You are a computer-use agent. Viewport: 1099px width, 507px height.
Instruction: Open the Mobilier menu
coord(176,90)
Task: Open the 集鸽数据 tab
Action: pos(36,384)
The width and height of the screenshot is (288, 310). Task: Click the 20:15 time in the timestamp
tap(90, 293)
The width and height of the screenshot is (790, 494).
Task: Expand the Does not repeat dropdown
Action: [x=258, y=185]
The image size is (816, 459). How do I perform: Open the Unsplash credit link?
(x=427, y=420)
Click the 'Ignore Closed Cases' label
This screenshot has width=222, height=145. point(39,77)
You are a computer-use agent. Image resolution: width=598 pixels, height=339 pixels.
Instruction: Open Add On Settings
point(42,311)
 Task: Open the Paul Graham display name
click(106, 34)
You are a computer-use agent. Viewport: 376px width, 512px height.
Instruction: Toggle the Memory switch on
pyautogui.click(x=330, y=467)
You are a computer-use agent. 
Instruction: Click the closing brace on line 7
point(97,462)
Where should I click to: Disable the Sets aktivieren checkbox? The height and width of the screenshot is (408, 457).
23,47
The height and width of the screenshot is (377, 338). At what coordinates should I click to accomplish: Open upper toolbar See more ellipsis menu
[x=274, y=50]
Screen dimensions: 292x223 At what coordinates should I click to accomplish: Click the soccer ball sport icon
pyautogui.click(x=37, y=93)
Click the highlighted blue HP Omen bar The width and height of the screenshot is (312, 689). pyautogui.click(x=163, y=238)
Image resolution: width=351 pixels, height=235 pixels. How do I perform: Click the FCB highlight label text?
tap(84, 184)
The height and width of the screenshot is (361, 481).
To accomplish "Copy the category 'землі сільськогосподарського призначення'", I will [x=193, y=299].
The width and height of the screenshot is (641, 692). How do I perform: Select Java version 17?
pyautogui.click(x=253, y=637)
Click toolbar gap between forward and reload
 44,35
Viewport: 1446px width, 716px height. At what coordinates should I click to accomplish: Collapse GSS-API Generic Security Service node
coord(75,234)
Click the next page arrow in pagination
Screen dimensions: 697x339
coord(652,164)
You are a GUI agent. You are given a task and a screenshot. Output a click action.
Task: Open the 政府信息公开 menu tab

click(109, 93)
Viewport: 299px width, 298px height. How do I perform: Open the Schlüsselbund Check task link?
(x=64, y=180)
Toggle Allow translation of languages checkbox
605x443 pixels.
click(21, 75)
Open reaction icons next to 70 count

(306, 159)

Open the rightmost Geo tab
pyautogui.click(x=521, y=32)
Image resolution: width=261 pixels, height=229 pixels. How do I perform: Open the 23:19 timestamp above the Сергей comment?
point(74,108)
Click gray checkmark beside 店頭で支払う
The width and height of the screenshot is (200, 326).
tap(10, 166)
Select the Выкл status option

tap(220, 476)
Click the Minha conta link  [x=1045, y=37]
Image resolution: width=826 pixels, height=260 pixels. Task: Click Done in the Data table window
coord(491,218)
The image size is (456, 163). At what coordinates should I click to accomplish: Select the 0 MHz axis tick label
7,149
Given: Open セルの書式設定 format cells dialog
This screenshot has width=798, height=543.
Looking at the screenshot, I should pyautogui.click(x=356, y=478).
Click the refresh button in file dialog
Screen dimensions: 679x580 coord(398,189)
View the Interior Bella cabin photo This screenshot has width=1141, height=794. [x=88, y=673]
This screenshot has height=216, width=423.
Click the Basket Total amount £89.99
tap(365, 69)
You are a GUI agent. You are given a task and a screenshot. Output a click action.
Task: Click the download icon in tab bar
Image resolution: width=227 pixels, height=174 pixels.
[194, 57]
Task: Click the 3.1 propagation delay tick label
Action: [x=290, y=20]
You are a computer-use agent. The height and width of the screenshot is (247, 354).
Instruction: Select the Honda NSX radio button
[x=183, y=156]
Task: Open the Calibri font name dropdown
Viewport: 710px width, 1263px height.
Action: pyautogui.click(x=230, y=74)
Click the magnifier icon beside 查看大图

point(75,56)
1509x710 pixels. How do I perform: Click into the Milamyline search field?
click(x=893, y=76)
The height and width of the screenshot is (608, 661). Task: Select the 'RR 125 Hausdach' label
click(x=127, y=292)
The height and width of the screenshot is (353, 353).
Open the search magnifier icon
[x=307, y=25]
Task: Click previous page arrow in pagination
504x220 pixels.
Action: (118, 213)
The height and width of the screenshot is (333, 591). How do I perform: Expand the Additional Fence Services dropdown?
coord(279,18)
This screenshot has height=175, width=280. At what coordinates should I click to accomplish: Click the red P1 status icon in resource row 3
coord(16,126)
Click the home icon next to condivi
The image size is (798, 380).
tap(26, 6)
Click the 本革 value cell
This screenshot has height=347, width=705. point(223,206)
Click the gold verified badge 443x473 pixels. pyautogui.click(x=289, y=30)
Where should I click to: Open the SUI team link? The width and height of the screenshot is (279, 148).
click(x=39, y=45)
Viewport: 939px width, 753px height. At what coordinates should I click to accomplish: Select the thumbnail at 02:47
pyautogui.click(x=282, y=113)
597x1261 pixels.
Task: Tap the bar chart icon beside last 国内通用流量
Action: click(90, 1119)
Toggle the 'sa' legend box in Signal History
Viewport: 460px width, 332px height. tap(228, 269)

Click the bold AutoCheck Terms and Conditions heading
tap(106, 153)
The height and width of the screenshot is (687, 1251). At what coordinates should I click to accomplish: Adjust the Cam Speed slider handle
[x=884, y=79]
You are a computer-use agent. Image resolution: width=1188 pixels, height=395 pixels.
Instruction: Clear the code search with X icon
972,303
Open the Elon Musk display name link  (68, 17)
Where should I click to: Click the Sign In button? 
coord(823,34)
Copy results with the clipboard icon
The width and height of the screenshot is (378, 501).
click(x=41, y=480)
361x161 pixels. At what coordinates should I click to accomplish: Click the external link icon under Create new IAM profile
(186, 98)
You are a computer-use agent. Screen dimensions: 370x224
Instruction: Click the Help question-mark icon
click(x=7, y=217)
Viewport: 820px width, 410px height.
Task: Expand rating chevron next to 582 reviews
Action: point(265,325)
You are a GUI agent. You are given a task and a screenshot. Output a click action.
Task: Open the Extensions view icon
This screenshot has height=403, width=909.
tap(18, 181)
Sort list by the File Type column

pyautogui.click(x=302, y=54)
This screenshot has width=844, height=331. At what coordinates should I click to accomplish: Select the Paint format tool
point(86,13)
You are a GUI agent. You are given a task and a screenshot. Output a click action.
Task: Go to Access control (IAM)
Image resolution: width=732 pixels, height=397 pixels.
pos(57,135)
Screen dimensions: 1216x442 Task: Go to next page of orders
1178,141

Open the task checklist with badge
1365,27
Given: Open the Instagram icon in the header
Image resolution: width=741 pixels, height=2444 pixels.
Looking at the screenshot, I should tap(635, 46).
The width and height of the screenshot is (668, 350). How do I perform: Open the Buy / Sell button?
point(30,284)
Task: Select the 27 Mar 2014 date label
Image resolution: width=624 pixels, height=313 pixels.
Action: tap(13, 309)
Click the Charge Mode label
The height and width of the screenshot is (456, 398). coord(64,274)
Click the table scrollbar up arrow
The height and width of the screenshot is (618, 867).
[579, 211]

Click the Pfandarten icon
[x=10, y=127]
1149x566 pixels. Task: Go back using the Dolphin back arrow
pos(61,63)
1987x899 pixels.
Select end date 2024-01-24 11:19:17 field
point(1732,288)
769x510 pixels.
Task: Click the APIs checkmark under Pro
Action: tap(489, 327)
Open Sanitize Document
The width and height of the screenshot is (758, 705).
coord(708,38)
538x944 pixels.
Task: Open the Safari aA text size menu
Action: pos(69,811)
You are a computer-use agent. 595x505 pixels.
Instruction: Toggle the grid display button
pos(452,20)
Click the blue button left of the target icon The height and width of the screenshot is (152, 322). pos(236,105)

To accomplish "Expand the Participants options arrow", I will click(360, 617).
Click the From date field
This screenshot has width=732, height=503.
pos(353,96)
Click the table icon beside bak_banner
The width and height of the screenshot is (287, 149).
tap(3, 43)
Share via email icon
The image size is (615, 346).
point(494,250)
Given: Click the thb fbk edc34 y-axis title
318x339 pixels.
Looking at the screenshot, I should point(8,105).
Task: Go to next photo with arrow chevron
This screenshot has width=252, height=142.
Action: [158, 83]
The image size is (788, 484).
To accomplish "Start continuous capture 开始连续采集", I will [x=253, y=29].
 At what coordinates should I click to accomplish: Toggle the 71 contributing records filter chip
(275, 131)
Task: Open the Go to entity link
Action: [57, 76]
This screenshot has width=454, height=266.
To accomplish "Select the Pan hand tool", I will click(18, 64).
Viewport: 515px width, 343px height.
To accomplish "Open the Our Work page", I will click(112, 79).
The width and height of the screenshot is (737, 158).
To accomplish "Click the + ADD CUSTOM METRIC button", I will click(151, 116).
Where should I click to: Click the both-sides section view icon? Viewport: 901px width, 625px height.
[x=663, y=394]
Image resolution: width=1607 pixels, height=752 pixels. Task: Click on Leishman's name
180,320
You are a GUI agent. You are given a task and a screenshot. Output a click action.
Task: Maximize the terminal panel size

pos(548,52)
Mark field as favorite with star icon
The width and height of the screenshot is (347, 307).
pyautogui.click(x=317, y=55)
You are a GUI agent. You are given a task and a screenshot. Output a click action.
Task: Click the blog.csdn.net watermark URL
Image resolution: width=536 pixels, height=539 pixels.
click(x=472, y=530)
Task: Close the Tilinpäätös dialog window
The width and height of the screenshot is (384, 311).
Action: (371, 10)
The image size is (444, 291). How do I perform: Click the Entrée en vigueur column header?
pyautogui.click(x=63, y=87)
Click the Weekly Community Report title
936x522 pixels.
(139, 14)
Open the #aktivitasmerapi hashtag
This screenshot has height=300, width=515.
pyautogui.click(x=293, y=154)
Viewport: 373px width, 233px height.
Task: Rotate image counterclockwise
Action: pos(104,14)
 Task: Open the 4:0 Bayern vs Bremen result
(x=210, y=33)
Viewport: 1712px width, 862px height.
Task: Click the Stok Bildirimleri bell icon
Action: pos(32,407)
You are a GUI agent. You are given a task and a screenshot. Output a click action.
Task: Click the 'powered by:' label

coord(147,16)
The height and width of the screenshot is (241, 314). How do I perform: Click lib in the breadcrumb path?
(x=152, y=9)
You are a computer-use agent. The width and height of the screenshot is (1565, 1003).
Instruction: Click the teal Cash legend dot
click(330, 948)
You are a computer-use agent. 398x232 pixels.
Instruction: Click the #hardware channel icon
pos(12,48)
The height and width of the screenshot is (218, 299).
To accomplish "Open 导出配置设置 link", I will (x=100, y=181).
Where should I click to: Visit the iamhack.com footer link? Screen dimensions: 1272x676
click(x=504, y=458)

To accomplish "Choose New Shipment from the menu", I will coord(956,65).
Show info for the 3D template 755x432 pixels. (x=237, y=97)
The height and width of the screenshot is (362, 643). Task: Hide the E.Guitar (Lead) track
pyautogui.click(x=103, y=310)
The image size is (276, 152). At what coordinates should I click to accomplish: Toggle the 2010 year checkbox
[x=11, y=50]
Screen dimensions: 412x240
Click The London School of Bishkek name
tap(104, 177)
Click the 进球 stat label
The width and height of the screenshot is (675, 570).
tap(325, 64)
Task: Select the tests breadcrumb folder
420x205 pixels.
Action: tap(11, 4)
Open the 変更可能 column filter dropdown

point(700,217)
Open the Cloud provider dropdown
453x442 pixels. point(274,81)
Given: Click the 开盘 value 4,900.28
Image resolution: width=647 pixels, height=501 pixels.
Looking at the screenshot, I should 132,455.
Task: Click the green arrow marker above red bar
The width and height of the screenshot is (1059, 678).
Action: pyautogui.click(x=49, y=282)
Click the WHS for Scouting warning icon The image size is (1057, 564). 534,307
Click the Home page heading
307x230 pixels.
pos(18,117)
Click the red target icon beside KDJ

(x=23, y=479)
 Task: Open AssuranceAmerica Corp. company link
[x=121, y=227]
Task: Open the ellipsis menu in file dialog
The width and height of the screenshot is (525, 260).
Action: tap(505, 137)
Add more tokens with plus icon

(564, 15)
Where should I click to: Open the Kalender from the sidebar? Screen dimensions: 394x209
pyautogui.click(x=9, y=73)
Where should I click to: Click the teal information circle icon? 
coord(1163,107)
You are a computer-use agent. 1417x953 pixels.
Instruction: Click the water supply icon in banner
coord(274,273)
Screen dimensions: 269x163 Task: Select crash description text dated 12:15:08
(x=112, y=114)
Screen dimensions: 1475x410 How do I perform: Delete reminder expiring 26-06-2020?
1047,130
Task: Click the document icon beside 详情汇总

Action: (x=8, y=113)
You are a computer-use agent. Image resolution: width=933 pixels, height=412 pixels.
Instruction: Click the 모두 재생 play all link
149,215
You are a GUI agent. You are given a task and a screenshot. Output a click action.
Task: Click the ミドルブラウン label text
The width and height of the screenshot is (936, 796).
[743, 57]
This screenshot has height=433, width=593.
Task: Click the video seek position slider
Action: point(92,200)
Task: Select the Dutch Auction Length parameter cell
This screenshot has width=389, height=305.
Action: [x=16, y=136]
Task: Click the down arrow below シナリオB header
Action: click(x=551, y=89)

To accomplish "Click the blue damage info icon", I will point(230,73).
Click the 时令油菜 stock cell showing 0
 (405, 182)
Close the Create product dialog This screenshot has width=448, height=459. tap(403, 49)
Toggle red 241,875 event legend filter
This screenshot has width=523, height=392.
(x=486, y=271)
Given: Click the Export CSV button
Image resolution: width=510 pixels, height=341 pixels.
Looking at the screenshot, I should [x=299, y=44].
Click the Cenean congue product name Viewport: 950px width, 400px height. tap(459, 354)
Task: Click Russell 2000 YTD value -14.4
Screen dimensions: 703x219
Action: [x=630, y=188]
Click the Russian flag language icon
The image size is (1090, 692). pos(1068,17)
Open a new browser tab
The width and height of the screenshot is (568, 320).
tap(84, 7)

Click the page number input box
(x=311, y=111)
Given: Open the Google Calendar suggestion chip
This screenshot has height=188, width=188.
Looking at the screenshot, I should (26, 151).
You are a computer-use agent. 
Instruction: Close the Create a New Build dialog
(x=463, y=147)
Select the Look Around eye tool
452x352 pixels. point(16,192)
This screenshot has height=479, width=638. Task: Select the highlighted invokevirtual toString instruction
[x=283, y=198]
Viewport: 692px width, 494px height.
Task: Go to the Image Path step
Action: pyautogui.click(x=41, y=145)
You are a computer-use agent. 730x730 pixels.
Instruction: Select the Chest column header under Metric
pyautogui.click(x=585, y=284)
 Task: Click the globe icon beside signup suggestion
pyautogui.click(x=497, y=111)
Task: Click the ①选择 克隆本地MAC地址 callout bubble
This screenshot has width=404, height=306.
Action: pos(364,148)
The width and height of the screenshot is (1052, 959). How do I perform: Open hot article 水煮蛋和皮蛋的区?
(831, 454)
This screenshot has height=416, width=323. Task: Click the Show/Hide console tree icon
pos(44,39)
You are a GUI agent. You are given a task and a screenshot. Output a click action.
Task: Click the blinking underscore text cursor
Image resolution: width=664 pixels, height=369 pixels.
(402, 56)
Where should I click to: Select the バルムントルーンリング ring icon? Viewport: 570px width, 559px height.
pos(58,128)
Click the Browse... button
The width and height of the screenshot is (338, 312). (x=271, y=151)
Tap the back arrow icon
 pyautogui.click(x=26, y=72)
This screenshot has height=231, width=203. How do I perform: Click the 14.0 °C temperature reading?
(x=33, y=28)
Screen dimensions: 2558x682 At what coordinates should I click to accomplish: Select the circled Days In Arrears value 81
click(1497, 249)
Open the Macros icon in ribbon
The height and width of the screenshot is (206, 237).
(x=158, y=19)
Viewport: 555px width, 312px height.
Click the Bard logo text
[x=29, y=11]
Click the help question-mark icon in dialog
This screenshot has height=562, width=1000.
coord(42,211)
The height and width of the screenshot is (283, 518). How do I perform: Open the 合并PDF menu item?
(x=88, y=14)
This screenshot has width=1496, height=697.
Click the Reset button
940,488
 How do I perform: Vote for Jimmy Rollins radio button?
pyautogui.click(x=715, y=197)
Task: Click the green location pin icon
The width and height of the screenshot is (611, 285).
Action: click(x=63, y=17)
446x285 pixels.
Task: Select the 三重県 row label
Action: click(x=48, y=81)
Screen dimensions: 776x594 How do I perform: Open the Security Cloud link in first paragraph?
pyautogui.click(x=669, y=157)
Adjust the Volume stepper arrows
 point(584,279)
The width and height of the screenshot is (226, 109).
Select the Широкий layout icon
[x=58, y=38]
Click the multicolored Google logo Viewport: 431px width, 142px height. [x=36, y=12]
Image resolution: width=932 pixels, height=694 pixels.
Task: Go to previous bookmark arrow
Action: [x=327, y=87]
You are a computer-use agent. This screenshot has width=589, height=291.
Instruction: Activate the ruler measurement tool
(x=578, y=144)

→ Problem details
Give the number of lines in the listing that include the word "Copy", without any added words.

→ Answer box
2